Ces employés sont répartis dans des bâtiments parisiens et dans une aile de Versailles.

Peu à peu, les fonctions s’affinent et se spécialisent : est ainsi créé en 1716 le corps des ingénieurs des Ponts et Chaussées chargé de la construction du grand réseau de routes royales. Ces derniers sont recrutés à partir de 1747 par l’Ecole des Ponts et Chaussées, sur concours, puis commissionnés par le Roi.

Cette école servira de prototypes aux corps d’ingénieurs suivants et constitue certainement l’élément le plus novateur dans la création d’une fonction publique professionnelle sous l’Ancien Régime.

Les intendants des province

La fonction d’intendant nait plus tardivement, au XVIe siècle. Il s’agit alors d’envoyer en « tournées » dans les provinces les maitres des requêtes afin de surveiller les autorités locales et en particulier les officiers.

Leur installation défintive dans les provinces est réalisée par Louis XIV. La Bretagne est la dernière pourvue, en 1689.

Censé impulser une forme de centralisation, leur action demeure toutefois un exercice enraciné dans les territoires. Certains intendants restent par exemple en fonction vingt ou trente ans dans leur province, avec l’obtention dans certains cas d’une transmission au fils par lettre de survivance royale.

A la fin de l’Ancien régime, on compte environ trente-trois intendances, aux frontières très irrégulières. Ces derniers peuvent par ailleurs disposer de subdélégués, appelés à devenir les futurs sous-préfets du régime républicain.

Peu à peu, les intendants gagnent en prérogative suivant le principe selon lequel il a seul compétence pour mettre en œuvre les nouvelles politiques royales en matière de travaux publics, d’urbanisme ou encore d’assistance qualifiées d’ « extraordinaires ».

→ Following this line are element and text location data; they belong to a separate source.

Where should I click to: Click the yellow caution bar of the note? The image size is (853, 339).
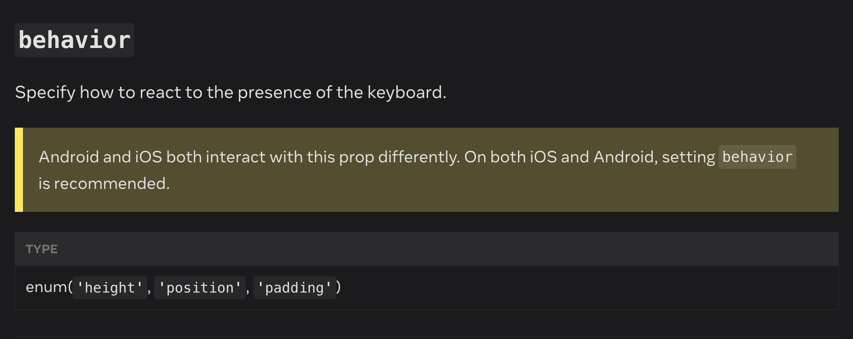tap(19, 170)
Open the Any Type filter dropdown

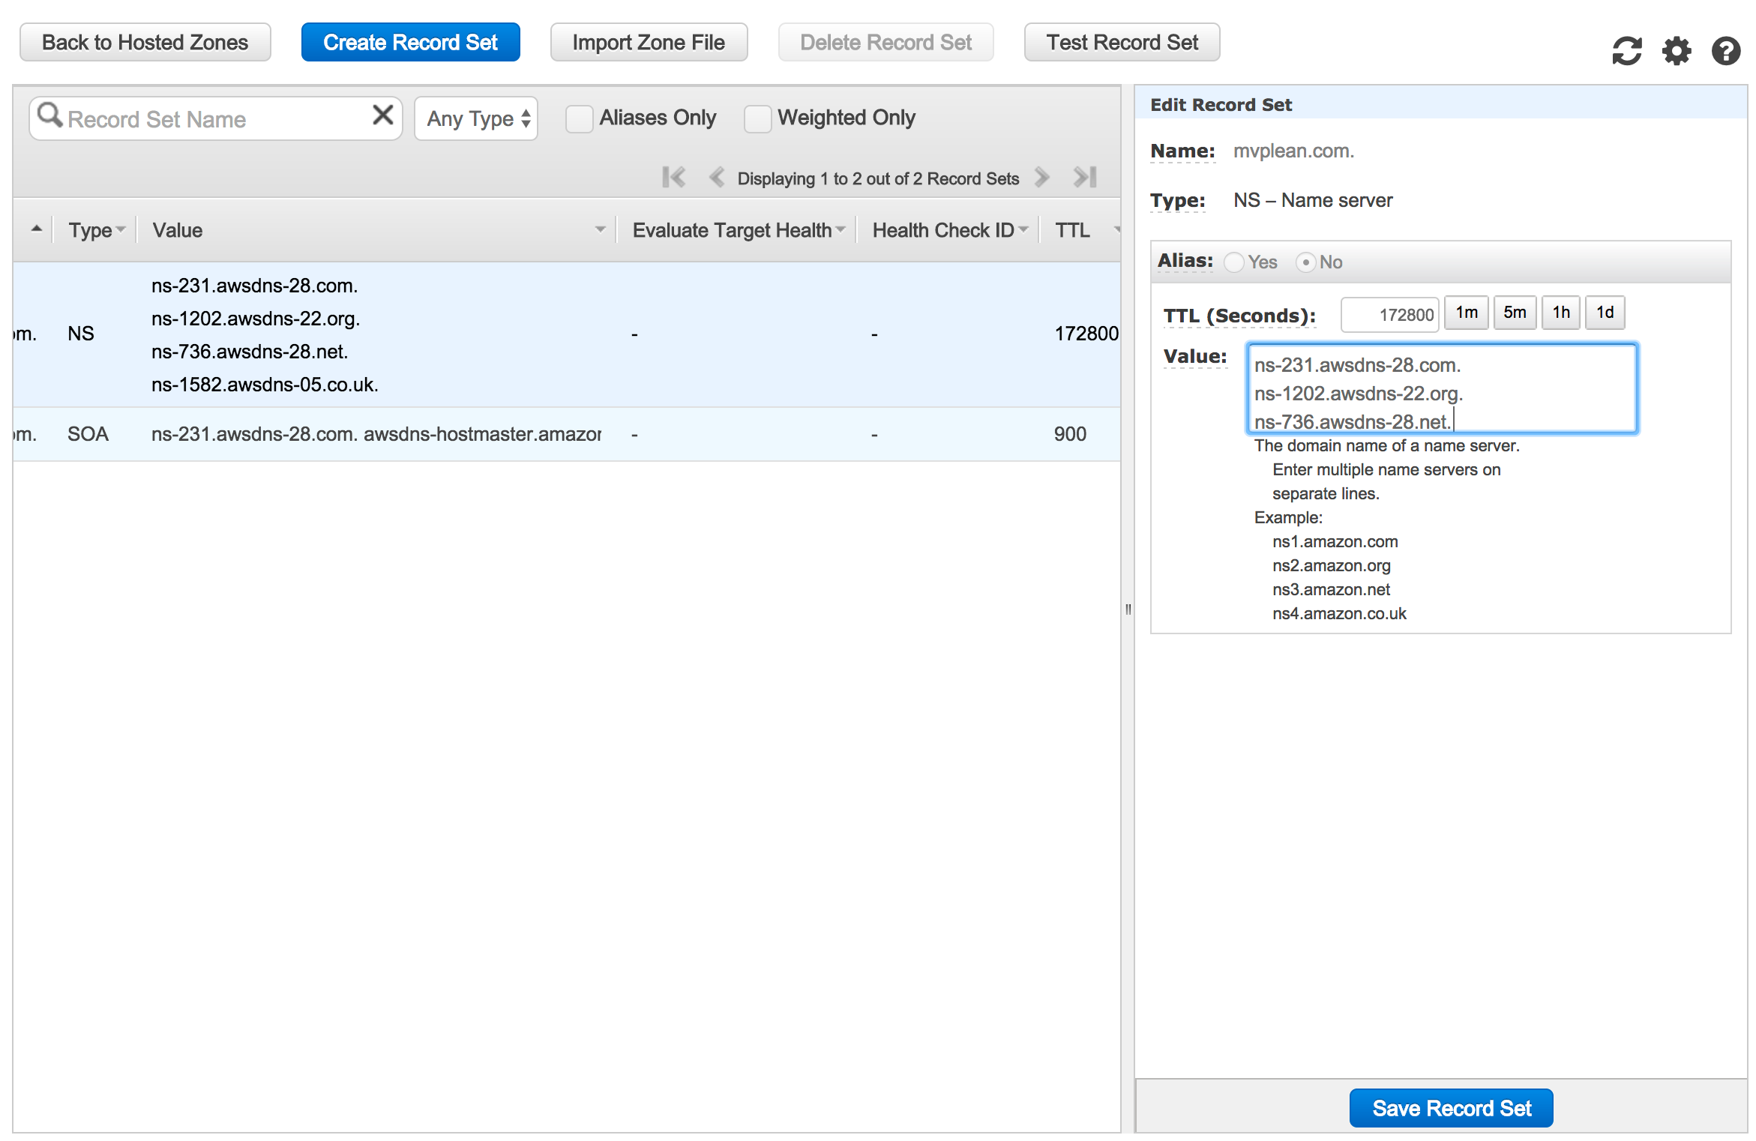click(476, 118)
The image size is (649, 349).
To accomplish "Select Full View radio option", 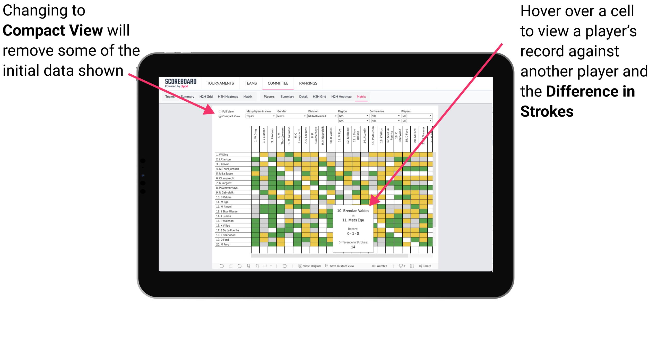I will [x=220, y=112].
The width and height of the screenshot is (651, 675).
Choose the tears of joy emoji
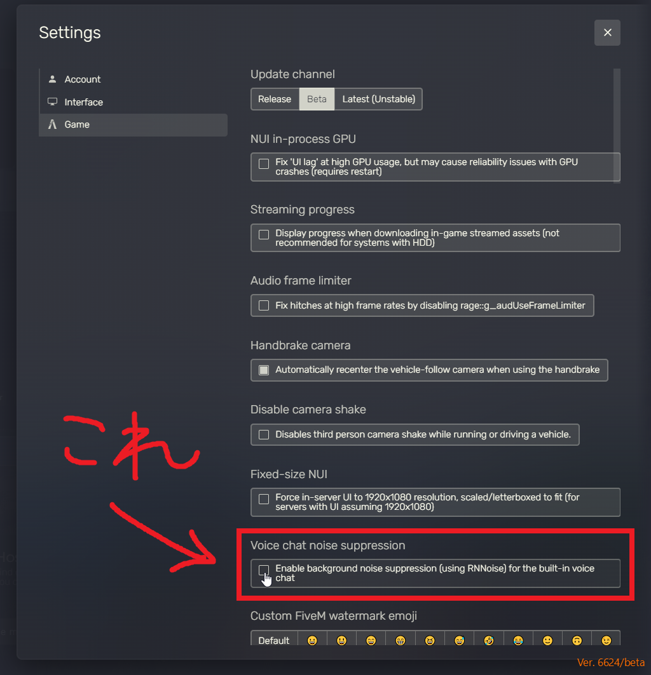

M. De Meilhan, intendant du Hainault. Source : gallica.bnf.fr / BnF.

En 1641, un édit établit une distinction fondamentale entre le contentieux des affaires privées et celui des affaires publiques, interdisant au Parlement de Paris de prendre connaissance de toutes affaires : « qui peut concerner l’Etat, administration et gouvernement d’icelui que nous réservons à notre personne seule. »

L’intendant se voit ainsi dévolu des fonctions juridictionnelles en matière administrative, l’appel étant porté devant le Conseil du Roi.

Peu à peu, les officiers locaux perdent également des prérogatives historiques. En 1683, Louis XIV impose un système de tutelle financière des intendants sur les décisions prises par les villes. En 1704, les magistratures urbaines perdent leur caractère héréditaire.

Seuls la Bretagne et le Languedoc demeurent administrativement autonomes, avec notamment le privilège de lever l’impôt provincial.

A la veille de la Révolution, la monarchie a finalement jeté les bases de l’administration moderne :

  • Une structure ministérielle,
  • Une bureaucratie professionnelle et hiérarchisée,
  • Un traitement juridique ad hoc des contentieux administratifs (le dualisme juridictionnel),
  • Mais aussi selon l’auteur, Yves Thomas, une : « attitude de distance hautaine à l’égard des administrés. »

Un mouvement de recul est toutefois à l’œuvre à la fin de l’Ancien Régime, marqué par une volonté de renouer avec les Etats provinciaux autonomes, en opposition à l’absolutisme centralisateur monarchique. Sont ainsi évoqués en 1788 la constitution d’assemblées municipales, de district et provinciales, afin de renouer avec une forme de décentralisation du pouvoir. Il est évidemment trop tard.

La Révolution

L’abolition des privilèges dans la nuit du 4 août condamne la structure administrative monarchique.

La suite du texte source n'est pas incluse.